Work task:
In the entries below, count every line that has the string "This", and answer with that count alone.

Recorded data

· · · ·

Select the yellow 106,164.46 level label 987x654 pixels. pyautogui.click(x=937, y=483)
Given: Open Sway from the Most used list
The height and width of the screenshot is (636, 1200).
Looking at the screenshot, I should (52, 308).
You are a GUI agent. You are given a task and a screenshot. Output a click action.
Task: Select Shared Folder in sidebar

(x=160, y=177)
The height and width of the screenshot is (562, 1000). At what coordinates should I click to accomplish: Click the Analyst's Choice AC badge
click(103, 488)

· · · ·

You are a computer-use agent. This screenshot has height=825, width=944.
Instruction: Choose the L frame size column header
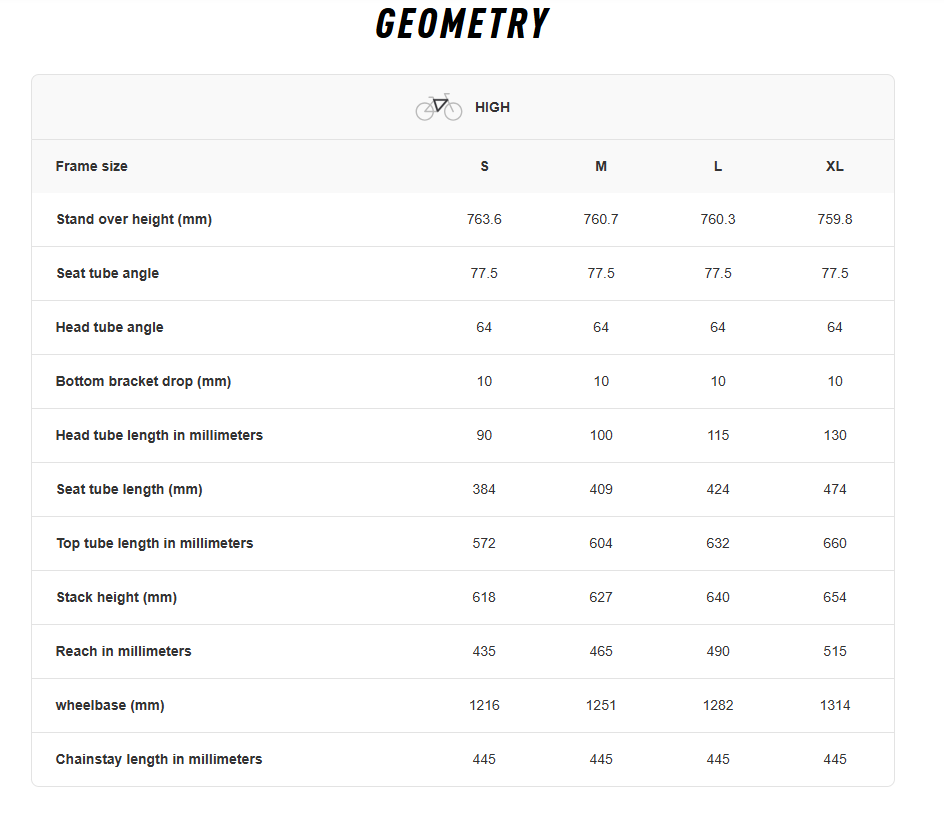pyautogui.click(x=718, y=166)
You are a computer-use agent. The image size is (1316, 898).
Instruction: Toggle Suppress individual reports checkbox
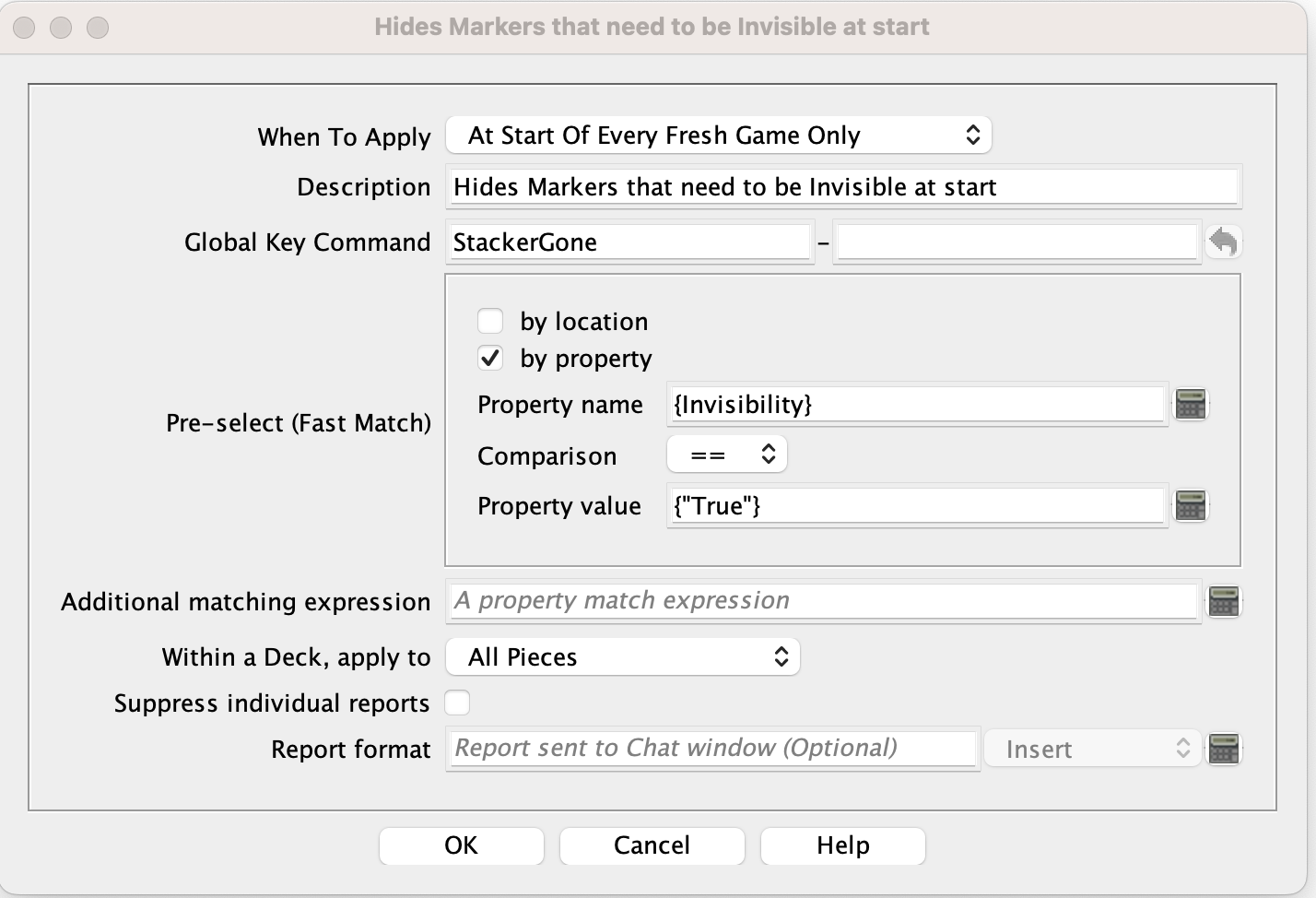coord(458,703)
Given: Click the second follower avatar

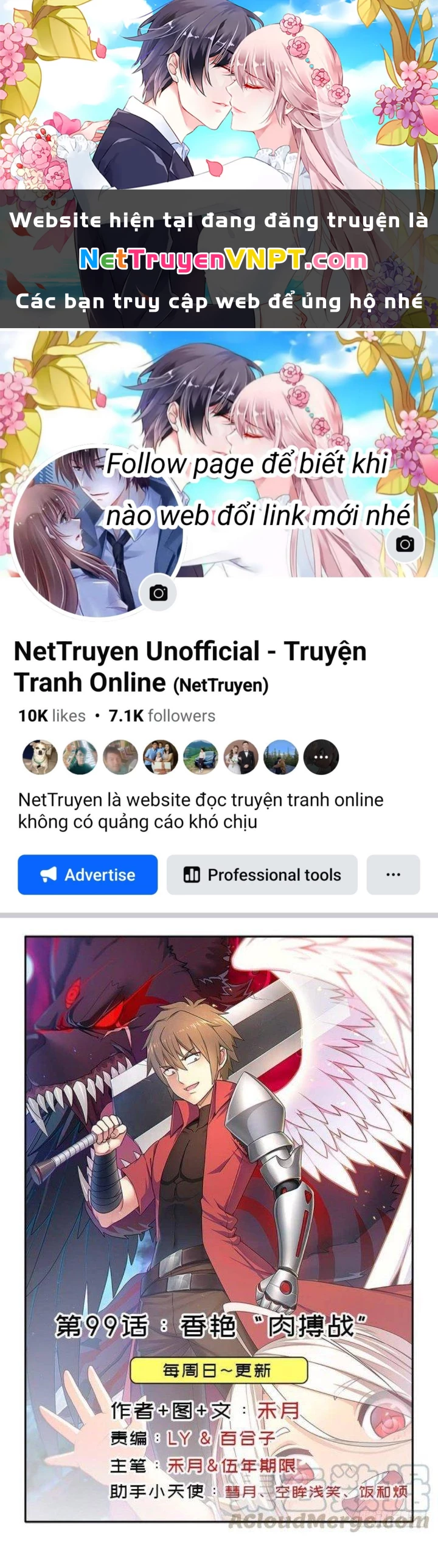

· · · ·

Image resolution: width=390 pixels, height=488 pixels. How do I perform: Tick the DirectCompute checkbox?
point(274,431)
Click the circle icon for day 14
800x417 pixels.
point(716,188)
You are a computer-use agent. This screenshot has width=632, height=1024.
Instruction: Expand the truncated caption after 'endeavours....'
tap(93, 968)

· · · ·

Expected output:
2